Resilience
YokedCache includes several patterns to keep your app running when the cache behaves unexpectedly—backend outages, high latency, cache stampedes, and stale data.
Graceful degradation (default)
By default, cache failures don't surface to your application. If a get or set throws a connection error, the decorated function runs normally and returns real results. The error is logged at WARNING level but not re-raised.
@cached(cache=cache, ttl=300)
async def get_user(user_id: int):
# If Redis is down, this still runs and returns real data
return await db.fetch_user(user_id)
To disable this and let cache errors propagate:
config = CacheConfig(fallback_enabled=False)
Circuit breaker
The circuit breaker prevents your app from hammering a broken cache backend on every request. After a configured number of consecutive failures, it "opens" and bypasses the cache entirely until the backend recovers.
config = CacheConfig(
enable_circuit_breaker=True,
circuit_breaker_failure_threshold=5, # open after N consecutive failures
circuit_breaker_timeout=60.0, # seconds before trying again
)
cache = YokedCache(config)
States:
Closed ──N failures──▶ Open ──timeout──▶ Half-Open ──success──▶ Closed
▲ │
└──────────────── failure ──────────────────┘
| State | Behavior |
|---|---|
| Closed | Normal—reads and writes go to the backend |
| Open | Cache bypassed—all requests go directly to the underlying function |
| Half-open | One test request goes to the backend; if it succeeds, circuit closes |
Monitor circuit breaker state:
details = await cache.detailed_health_check()

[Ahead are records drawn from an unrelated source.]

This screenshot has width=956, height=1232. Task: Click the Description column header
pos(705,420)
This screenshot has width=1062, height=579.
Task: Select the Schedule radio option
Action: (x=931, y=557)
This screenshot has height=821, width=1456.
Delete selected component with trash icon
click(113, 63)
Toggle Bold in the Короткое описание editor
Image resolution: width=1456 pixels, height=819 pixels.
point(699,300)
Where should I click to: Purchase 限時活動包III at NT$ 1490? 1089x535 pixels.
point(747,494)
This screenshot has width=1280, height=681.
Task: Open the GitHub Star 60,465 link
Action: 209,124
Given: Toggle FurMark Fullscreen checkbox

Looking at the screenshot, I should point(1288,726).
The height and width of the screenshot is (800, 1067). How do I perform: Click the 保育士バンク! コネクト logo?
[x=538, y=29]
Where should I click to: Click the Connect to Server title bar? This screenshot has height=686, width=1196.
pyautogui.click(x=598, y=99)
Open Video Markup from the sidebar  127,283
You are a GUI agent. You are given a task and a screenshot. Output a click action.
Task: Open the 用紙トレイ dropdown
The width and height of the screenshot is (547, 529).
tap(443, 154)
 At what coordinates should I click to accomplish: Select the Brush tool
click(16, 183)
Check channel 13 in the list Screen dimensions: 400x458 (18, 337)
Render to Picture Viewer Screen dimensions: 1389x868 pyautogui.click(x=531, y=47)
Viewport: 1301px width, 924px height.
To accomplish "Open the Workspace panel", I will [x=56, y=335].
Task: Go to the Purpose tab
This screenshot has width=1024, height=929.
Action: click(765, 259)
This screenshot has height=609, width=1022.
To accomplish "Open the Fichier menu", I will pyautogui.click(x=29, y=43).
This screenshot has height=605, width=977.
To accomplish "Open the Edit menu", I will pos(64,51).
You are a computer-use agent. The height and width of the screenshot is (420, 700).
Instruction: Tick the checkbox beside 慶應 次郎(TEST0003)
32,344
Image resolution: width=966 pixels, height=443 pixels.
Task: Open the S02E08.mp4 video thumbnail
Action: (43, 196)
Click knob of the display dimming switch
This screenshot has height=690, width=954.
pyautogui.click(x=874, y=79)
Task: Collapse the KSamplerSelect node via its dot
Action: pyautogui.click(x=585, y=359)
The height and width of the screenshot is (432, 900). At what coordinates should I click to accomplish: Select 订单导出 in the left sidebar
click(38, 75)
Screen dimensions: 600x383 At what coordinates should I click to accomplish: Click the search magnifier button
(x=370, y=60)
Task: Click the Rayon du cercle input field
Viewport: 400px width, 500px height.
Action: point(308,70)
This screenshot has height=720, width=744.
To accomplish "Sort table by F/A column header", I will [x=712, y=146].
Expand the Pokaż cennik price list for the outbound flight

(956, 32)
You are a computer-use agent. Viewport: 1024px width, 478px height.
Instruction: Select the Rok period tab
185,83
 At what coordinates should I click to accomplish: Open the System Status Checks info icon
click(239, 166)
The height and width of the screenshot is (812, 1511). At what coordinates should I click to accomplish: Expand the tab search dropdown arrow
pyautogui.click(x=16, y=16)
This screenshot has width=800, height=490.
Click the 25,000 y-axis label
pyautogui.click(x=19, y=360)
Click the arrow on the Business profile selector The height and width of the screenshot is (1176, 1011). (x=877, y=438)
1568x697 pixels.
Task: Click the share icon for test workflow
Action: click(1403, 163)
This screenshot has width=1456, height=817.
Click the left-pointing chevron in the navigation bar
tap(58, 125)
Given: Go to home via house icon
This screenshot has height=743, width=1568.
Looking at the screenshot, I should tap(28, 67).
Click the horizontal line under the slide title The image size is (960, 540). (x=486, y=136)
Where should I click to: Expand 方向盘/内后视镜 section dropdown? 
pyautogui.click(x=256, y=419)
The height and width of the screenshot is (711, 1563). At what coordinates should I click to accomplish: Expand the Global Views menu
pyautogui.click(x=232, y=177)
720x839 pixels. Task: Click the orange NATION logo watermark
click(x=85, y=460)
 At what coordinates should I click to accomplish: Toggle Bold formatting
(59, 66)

print(details["circuit_breaker"]) # {"state": "closed", "failure_count": 0}
Retries
Transient errors (network hiccup, Redis restart) often resolve on their own. Configure retries to handle them:
config = CacheConfig(
connection_retries=3,
retry_delay=0.1, # base delay in seconds (with exponential backoff)
)
Backoff schedule for retry_delay=0.1: 0.1s → 0.2s → 0.4s.
Stale-while-revalidate
Serve the cached value immediately (even if expired), and refresh in the background. The user gets a fast response; the cache gets updated before the next request:
@cached(
cache=cache,
ttl=300, # entry "freshness" window
stale_ttl=60, # extra seconds to keep serving stale after ttl expires
)
async def get_product_catalog():
return await db.fetch_catalog()
How it works:
1. Entry is fresh (within ttl): return cached value
2. Entry is stale (within ttl + stale_ttl): return cached value immediately, trigger background refresh
3. Entry is gone (beyond ttl + stale_ttl): synchronous cache miss, wait for refresh
This eliminates the latency spike on cache miss for popular entries.
Stale-if-error
Return the last known value if the underlying data source fails, rather than surfacing an error to the user:
@cached(
cache=cache,
ttl=300,
serve_stale_on_error=True, # return stale value if the function raises
)
async def get_external_data():
return await external_api.fetch() # might throw
If get_external_data() raises an exception, the last successfully cached value is returned instead. This is useful for external API calls where partial availability is better than a 500 error.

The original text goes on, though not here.